● Passage shown
───

There is a steady flow of good stuff that is worth attention. I realize that I can't read or watch it all. There is just too much. About this time of the week, I get a summary of notable TED talks:
http://fearfunandfiloz.blogspot.com/2017/06/fwd-define-your-fears-as-well-as-your.html This link goes to a copy of the TED talk summary of the week.
I visit the UWSP library every now and then and I can't pass by the New Books shelf without taking a look. Several have gotten my attention that might interest you, too. Whenever you have professional and experienced librarians choosing books for an active library, it seems wise to pause and take advantage of their work and judgment. Maintenance of the collection is no small task and librarians work at trying to stay aware of the latest worthwhile books and make good selections with limited funds.
"Data for the People" by Andreas Weigend, the former chief data scientist for Amazon, is well-written and interesting. I am reading it now and will probably post some highlights soon. If you follow me on Twitter, I am @olderkirby and I have posted three times about the book.

───

● A few records
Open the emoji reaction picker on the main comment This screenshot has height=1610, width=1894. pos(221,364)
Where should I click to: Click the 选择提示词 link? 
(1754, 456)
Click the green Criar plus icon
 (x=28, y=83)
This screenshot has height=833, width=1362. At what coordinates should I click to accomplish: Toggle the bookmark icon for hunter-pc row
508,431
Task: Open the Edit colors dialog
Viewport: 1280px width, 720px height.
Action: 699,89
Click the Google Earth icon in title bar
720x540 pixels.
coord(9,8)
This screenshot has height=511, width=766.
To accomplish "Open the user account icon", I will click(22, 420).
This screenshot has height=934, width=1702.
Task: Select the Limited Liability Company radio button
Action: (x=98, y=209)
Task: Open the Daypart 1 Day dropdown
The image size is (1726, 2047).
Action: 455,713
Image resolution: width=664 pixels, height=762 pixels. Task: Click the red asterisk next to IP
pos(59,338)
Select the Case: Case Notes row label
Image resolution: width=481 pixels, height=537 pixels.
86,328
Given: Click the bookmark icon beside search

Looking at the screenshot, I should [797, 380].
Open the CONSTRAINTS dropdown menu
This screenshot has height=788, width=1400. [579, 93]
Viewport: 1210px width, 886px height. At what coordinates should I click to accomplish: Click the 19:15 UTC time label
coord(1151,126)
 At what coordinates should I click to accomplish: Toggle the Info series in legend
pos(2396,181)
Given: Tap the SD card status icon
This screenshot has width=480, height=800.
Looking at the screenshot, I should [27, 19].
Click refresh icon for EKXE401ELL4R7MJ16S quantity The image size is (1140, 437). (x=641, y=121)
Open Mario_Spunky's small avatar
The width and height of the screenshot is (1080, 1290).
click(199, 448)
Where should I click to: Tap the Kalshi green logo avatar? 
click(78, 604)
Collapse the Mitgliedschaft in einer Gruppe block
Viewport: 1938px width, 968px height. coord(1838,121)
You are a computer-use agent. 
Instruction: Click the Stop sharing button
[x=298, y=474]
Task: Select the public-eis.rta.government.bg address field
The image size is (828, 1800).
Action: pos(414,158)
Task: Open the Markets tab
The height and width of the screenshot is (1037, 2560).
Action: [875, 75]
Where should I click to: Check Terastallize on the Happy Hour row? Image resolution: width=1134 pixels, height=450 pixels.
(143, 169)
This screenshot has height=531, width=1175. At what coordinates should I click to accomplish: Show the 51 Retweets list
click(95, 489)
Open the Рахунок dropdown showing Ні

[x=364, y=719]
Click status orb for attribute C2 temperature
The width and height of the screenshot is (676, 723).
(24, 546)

───

● Stated goal
Write out the stretch of the blog post from "I visit the" through "with limited funds.". You won't need the records for this.

● Exercise response
I visit the UWSP library every now and then and I can't pass by the New Books shelf without taking a look. Several have gotten my attention that might interest you, too. Whenever you have professional and experienced librarians choosing books for an active library, it seems wise to pause and take advantage of their work and judgment. Maintenance of the collection is no small task and librarians work at trying to stay aware of the latest worthwhile books and make good selections with limited funds.